Welcome to my blog: Its an honor for me

The practice of Yoga has been a long journey within that has changed me in many powerful ways. When practicing yoga, I become more aware of my internal world and I am present within. Through my therapeutic yoga classes , my hope is to assist you in beginning your own JOURNEY WITHIN and help you heal and change. Yoga provides the perfect pathway to transform, blossom and thrive.
I am honored to serve expecting mommas and their little ones not only as a Pre and Post Natal yoga teacher but also as a Hypnobirthing educator and an Infant Massage instructor. I wear many hats in this world, but all of them are to help birth ourselves into a new state of consciousness. And for that, there are no words.....

Wednesday, June 2, 2010

Pose of the month- VEERASANA

In this classical asana the position of the body becomes like a warrior. It is a great position for strengthening the legs, lower back, opening the hips and stretching the back and abdomen.

The name of this asana does not completely correspond with the Sanskrit name however it roughly means brave, particularly due to the way that the asana is performed as it looks like a brave man taking position to attack his enemy.
1.Step the left leg forward at a maximum distance from the right leg.
2.Bend the left knee at a 90 degree angle (calf to ground 90 deg and calf to thigh 90 deg) and place the hands on the knee, palms joined together.
3.Exhale and while inhaling raise the joined hands up over the head, let the neck fall back so the gaze is towards the ceiling and arch the spine backwards. Continue to maintain the asana, breathing normally.

The asana position:
In this position there should be enough distance between the legs. Ideally the front leg should be bent at a 90 degree angle but whatever is comfortable should be performed. The back leg should remain straight. The arms, neck, back and back of the leg form a nice arch which is desirable in this position. To keep an arch there should be some pressure on the back leg and foot to maintain balance and also to move the strain away from the front knee. The arms should remain close to the ears and the neck bent back.

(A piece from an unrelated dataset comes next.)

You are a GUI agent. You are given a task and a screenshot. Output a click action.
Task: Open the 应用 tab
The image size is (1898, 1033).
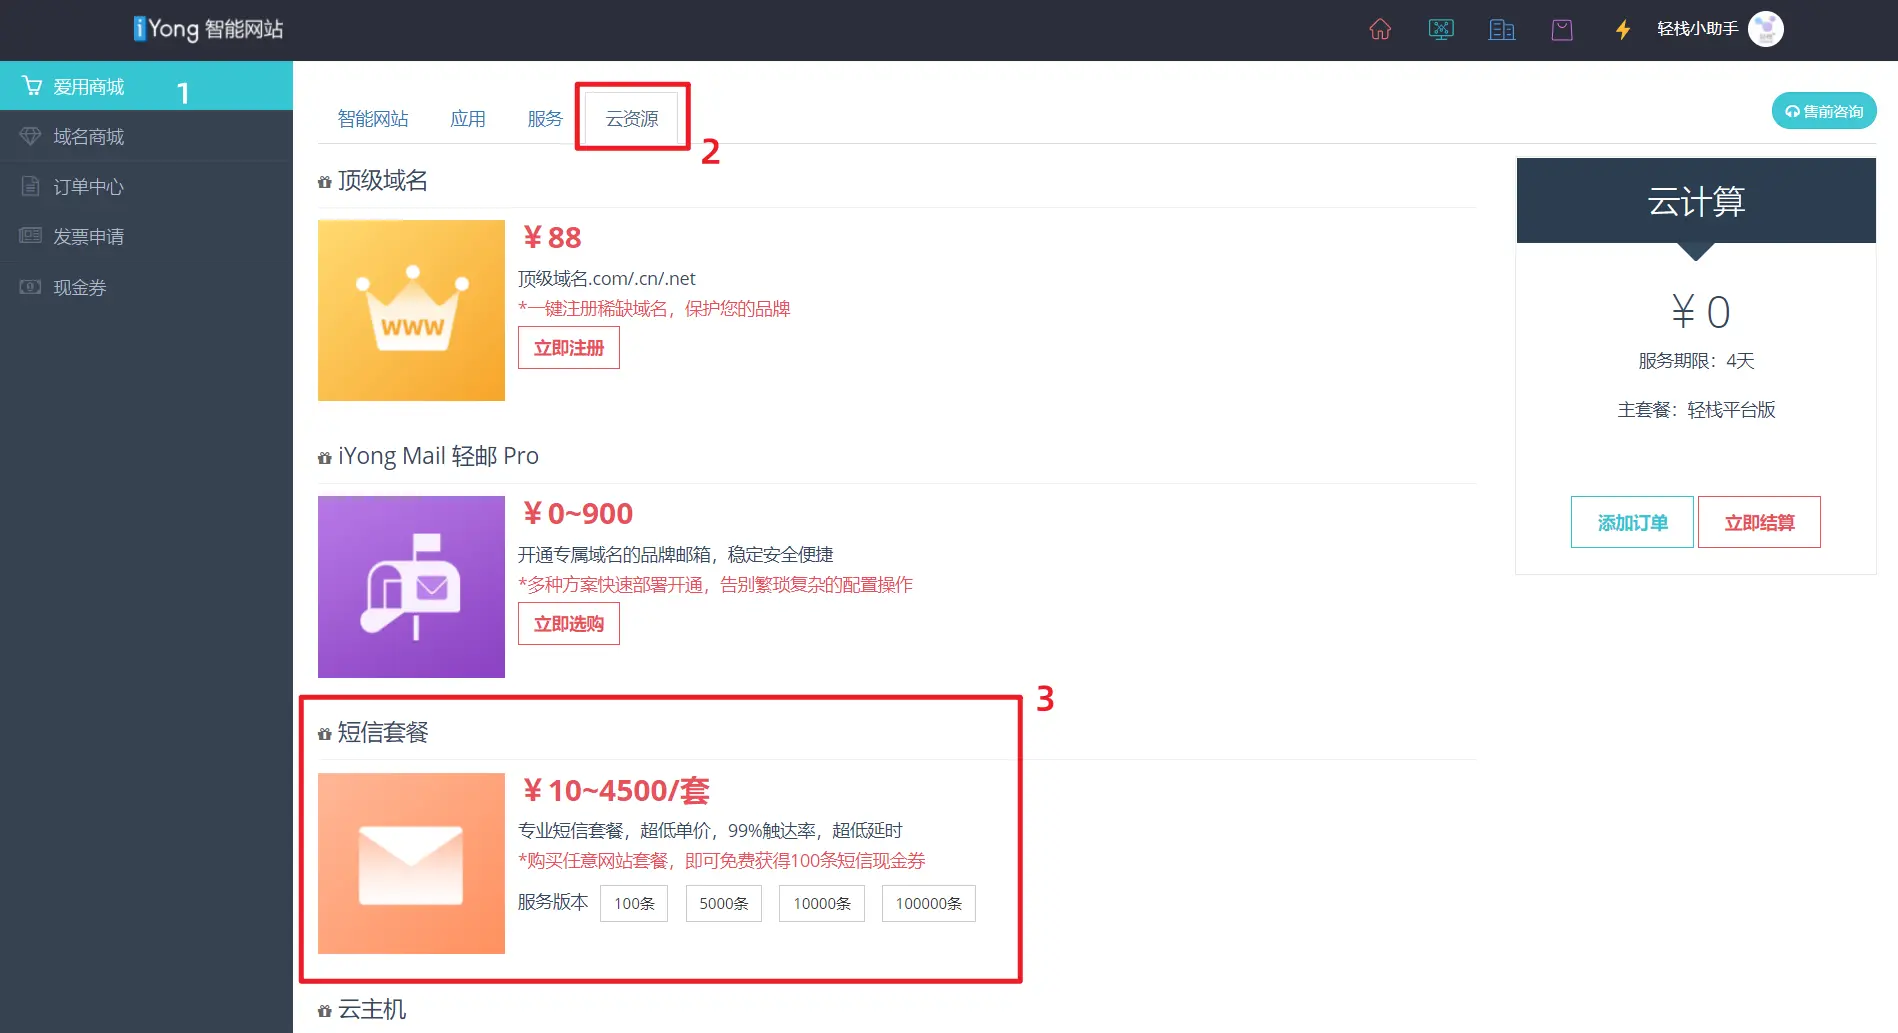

Releasing the asana position:

  1. Slowly straighten the body and the neck, lowering the arms back down so the hands rest on the knee.
  2. Straighten the knee and release the hands.
  3. Restore the left leg to its place and return to standing position.
  4. Practice on the opposite side.

Anatomical focus:
The back, pelvis and legs

Deep breathing, (mostly chest breathing as abdominal breathing becomes little difficult as there is stretch is on the abdomen), awareness of arch of the spine and stretch into the hips


  • Place the right foot at a 45 degree angle to the left foot. (The angle may vary as per the convenience of every individual.)
  • Keep the hips and torso facing the front.
  • Bend the left leg to a 90 degree angle so the thigh is parallel with the floor if it is comfortable to do so.
  • Raise the arms straight over the head with palms joined in Namaskar position.
  • Take the arms backwards as far as possible.
  • Pull the shoulders back, open the chest.
  • Keep both the heels on the ground.
  • Stretch the entire body in the backward direction while maintaining the balance and pressing the hips downward.


  • Bend the arms or the right leg.
  • Try to align the left foot and right foot in one line.
  • Loose balance.


  • Improves the strength and blood supply to the joints like the ankles, knees, hips, lumber region, cervical region and shoulders.
  • Abdominal muscles are stretched so helps to remove fat from the region.
  • Helps to maintain the proper balance of the body.
  • Improves the flexibility of the spinal column.
  • Puts pressure on the digestive organs and increases their efficiency and function.
  • Strengthens the legs.
  • Puts pressure on the nervous system and improves coordination of the nervous system with the musculoskeletal system.
  • Improves balance.
  • Relieves tension in the neck and shoulders.
  • Expands the chest and diaphragm, encouraging deep breathing.
  • Reduces fat around the pelvic region.
  • Tones the reproductive organs.

Therapeutic applications:
Gynaecological problems
Thyroid problems

Precautions and Contra-indications:

  • The process of bending backwards should be slow and controlled in order to maintain balance.

Duration: Up to one 1 minute

Variations and tips:
It is important to get the balance of an arch and also a stretch into the legs. Do not try to bend the front knee so much that it is difficult to arch the back. In the same way do not arch the back and prevent the stretch into the front leg.
Make sure that you turn the hips and shoulders to the front before coming into the asana.
Press down with the back leg as well so that there is not too much pressure on the front knee.